Third, the Court held that the wife's damages were too remote a consequence of a defendant's negligent injury of her husband to have been proximately caused by that injury. The Court apparently feared expansion of the cause of action so that unrelated third parties such as children, parents and employers would attempt to recover.

Fourth, the Court was concerned that to allow a wife's action for loss of consortium, particularly when the main component of that action was compensation for lost service, would allow double recovery. A husband, suing in his own behalf, would recover for loss of his services while a wife, suing for loss of consortium, would recover for loss of the selfsame services.

After Hinnant, a wife in North Carolina could not maintain an action for loss of consortium due to the negligence of third parties. The common law right of a husband to maintain such an action remained intact.
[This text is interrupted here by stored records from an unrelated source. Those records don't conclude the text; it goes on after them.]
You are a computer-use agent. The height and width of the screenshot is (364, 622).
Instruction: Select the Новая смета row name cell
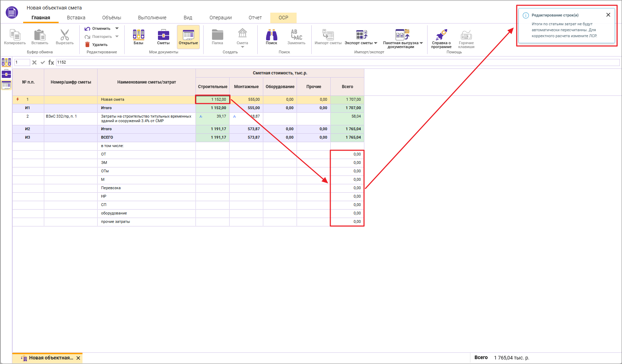click(146, 100)
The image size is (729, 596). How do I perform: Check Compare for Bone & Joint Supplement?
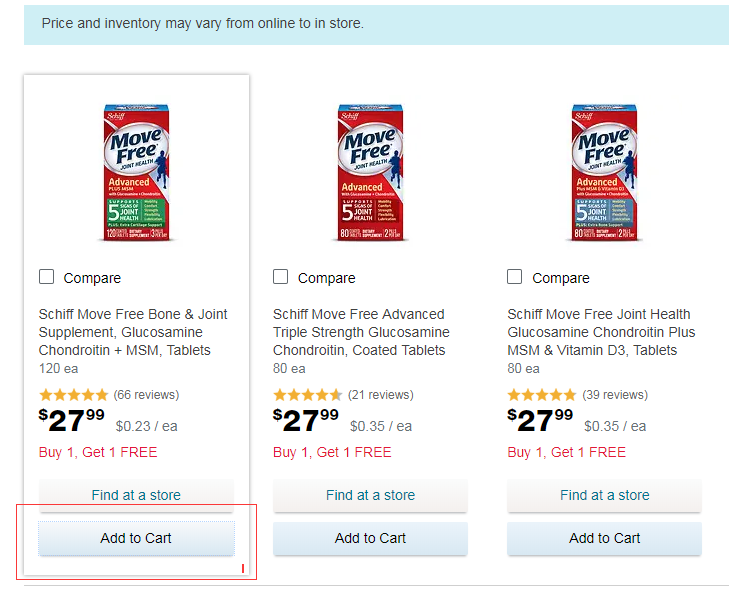tap(47, 277)
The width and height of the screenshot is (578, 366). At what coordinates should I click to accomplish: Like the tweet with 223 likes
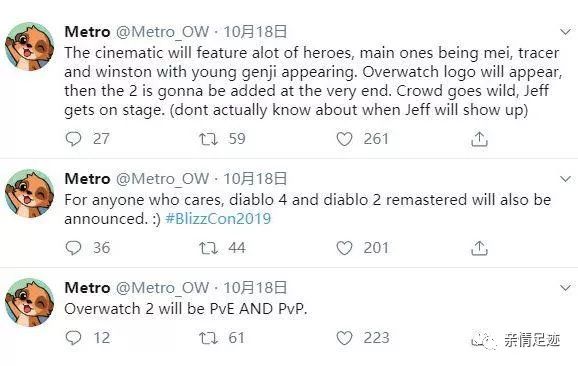[344, 338]
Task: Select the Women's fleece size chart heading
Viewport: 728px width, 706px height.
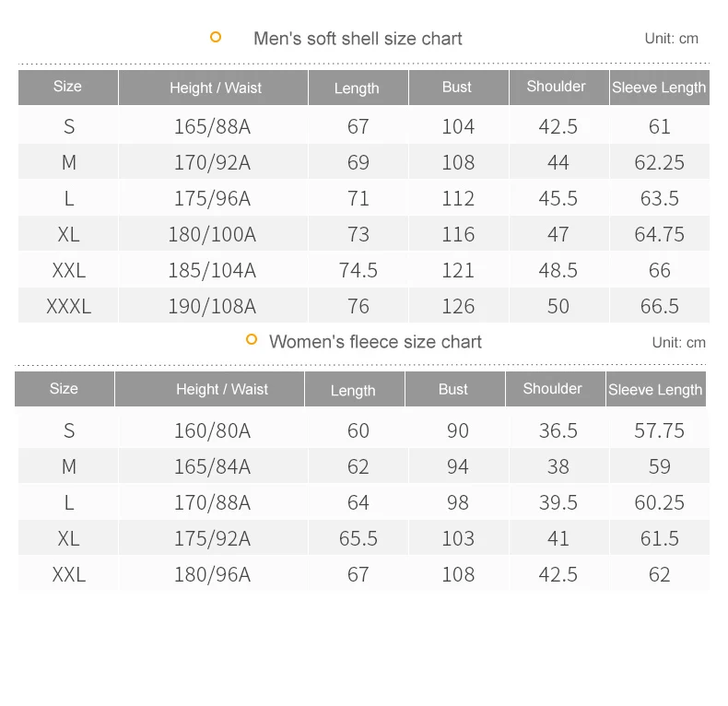Action: [375, 342]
That inequity was remedied in Helmstetler v. Duke Power Company, 224 N.C. 821, 32 S.E.2d 611 (1945). There plaintiff husband sued a defendant whose bus had seriously injured his wife. The Court affirmed summary judgment for defendant citing Hinnant and reasoning that because a wife had no cause of action for loss of consortium, a husband had no such cause of action either. Each spouse stood on a parity with each other and could recover for injuries done to each individually. Neither, however, could recover for loss of consortium due to negligent injuries to the other spouse.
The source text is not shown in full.